WHAT TO PRODUCE.
Please locate every line in the listing that contains the word "with" and copy each one out.

Dataset items.
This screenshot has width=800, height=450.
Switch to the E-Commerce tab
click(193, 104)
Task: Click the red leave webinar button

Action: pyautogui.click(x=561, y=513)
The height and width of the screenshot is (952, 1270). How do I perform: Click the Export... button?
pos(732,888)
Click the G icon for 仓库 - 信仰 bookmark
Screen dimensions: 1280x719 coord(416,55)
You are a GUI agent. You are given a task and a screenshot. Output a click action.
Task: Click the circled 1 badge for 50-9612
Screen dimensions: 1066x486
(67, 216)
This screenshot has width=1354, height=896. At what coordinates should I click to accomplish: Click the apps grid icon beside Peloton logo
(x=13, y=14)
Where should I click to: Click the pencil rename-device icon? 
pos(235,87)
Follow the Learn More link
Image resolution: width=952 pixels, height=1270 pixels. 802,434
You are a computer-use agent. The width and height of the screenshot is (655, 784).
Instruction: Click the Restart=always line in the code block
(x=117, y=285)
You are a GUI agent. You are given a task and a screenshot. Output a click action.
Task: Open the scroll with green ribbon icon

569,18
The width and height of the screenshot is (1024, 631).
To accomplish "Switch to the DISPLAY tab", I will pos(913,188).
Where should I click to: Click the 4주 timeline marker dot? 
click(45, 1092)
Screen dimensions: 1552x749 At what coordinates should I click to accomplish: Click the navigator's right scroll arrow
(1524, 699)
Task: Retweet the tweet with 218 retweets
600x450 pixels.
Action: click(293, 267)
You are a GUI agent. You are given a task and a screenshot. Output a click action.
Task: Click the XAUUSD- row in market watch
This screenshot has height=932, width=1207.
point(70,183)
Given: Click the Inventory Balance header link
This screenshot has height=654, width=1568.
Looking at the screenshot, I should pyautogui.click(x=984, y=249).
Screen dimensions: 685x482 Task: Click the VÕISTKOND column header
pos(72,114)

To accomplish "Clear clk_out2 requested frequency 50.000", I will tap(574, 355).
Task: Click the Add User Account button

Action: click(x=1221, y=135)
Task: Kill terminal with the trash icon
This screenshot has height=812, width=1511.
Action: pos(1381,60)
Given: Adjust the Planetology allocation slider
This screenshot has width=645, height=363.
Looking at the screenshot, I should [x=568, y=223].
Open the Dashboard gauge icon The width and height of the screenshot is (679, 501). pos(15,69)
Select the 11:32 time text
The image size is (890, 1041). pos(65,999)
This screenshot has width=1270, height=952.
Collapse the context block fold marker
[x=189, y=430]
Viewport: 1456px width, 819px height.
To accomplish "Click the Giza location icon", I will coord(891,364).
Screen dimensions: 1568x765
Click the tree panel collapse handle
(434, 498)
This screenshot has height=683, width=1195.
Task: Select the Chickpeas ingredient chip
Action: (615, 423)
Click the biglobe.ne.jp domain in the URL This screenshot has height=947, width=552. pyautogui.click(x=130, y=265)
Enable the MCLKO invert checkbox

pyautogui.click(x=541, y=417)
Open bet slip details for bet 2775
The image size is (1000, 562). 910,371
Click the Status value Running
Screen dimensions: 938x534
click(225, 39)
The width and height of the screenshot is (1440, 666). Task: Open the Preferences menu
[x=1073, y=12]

RESPONSE TO THE TASK.
Task: Open the scroll with green ribbon icon
Task: Retweet the tweet with 218 retweets
Task: Kill terminal with the trash icon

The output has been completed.